A vida vira um pesadelo.
Um pesadelo do qual o feminismo me acordou.
No entanto, o feminismo só conseguiu me mostrar que a outra não era minha inimiga depois que me mostrou que eu não era minha inimiga. Antes de educar o meu olhar a respeito de outras mulheres, foi preciso educar o meu olhar em relação à mulher que eu vejo refletida no espelho, na vitrine e na TV desligada. Sim, eu mesma, esta que vos escreve.
Porque, para reconhecer o mérito e as conquistas de outra mulher, tive primeiro que aprender a reconhecer o meu próprio mérito e as minhas próprias conquistas. Para respeitar e admirar outra mulher, antes precisei descobrir como respeitar e admirar eu mesma. Para sair desta competição desgastante e sem sentido, eu tive que parar de competir.
Somente assim passei a me enxergar com menos agressividade e intolerância – e automaticamente parei de ver as outras com agressividade e intolerância. Como já disse um cara bem legal, porém com um fã-clube bastante equivocado, chamado Jesus Cristo, é preciso primeiro amar a si mesmo, para só depois amar o próximo como a si mesmo.

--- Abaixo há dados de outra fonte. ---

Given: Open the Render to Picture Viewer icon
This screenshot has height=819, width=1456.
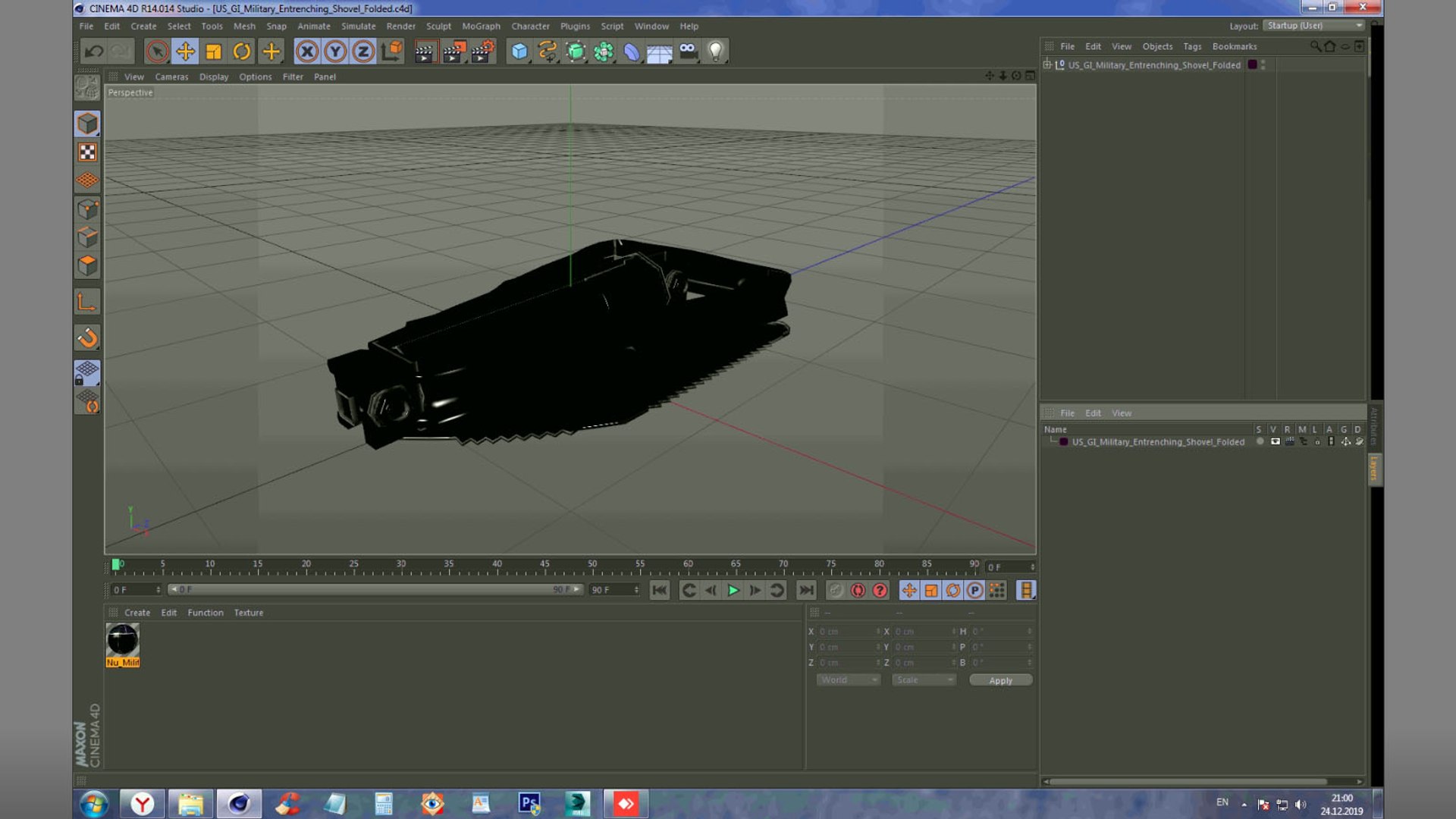Looking at the screenshot, I should (453, 52).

O feminismo me ensinou a me amar e, assim, me ensinou a amar a próxima. Mostrou que a força de outra mulher não me enfraquece, muito pelo contrário. Nesta luta, estamos do mesmo lado do ringue.
Daí por que o feminismo assusta: ele une um grupo que historicamente aprendeu a competir, e competindo, se dividiu, se enfraqueceu, se tornou fácil de controlar. No momento em que as mulheres percebem que passaram a vida inteira jogando um jogo que jamais poderiam vencer, o sistema se sente ameaçado. E, ameaçado, ataca.

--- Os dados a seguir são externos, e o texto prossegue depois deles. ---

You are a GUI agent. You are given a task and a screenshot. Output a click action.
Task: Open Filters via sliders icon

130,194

Ninguém pode ser ingênuo para acreditar que ia ser fácil. A onda machista, conservadora e opressora pela qual surfamos agora é a resposta do sistema às mudanças que o feminismo ajuda a promover todos os dias. Eles gritam, mas não porque são fortes e poderosos, como querem nos fazer acreditar. Eles gritam porque sabem que não tem mais volta. Gritam como náufragos desesperados em alto-mar, negando que o barco no qual navegavam confortavelmente está afundando. Lentamente, é verdade, mas continuamente.
Portanto, por mais que eu me horrorize com a brutal reação da massa ao feminismo, também penso que é assim que a mudança vem. Não se balança as estruturas de uma sociedade sem causar rebuliço. A transformação traz o caos, e é o caos que precede a evolução.

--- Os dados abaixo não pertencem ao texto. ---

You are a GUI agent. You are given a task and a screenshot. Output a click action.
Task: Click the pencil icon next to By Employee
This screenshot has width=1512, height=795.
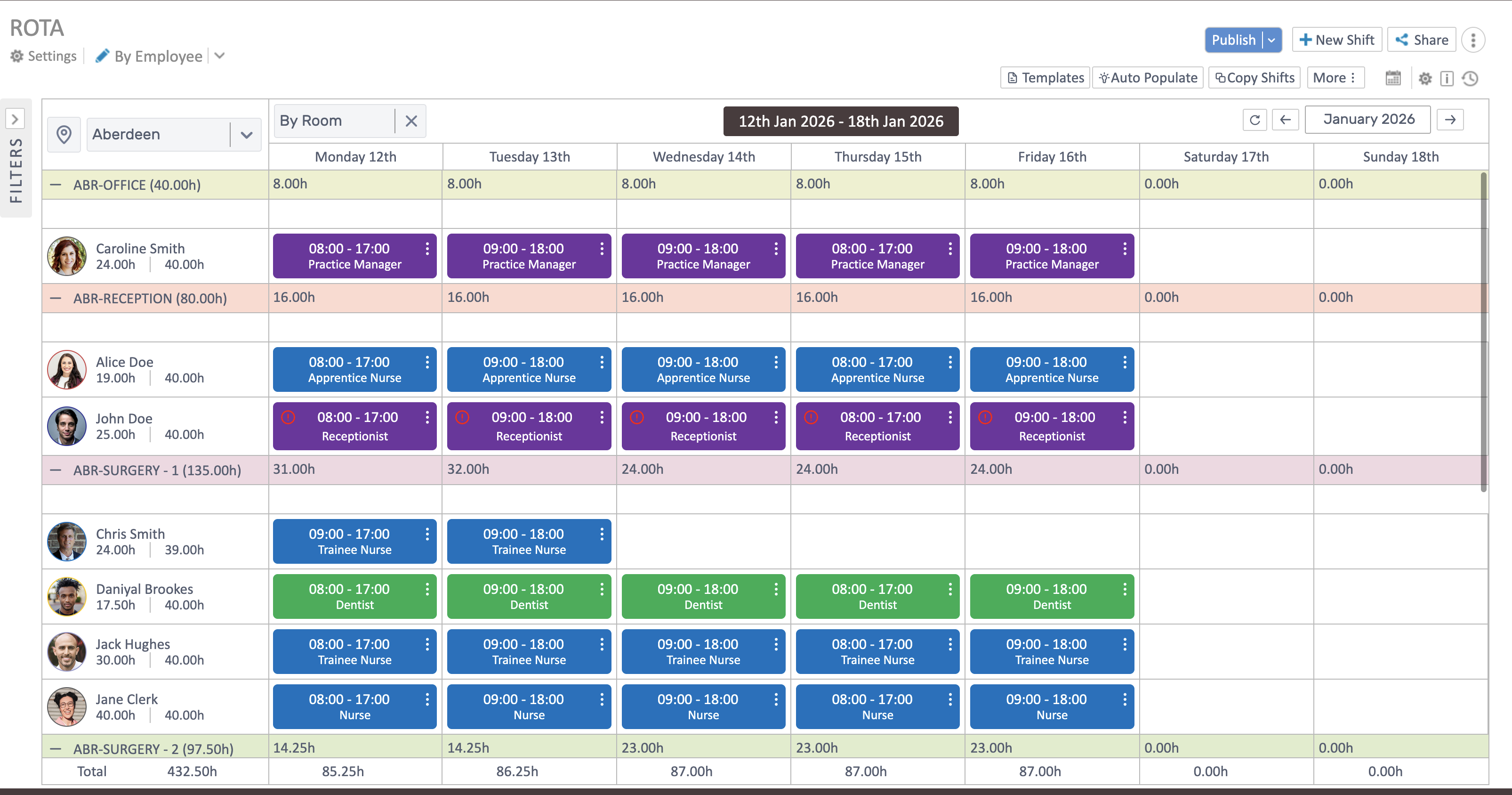[103, 55]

Porque aquele sentimento que reconheci na sala de espera, de respeito e orgulho pela força de outra mulher, este sentimento nada e nem ninguém pode destruir ou abalar, nem com balas e nem com berros. Do mesmo jeito que não pode destruir ou abalar o respeito e o orgulho que experimento por ser quem eu sou: uma mulher capaz de amar a próxima como ama a si mesma.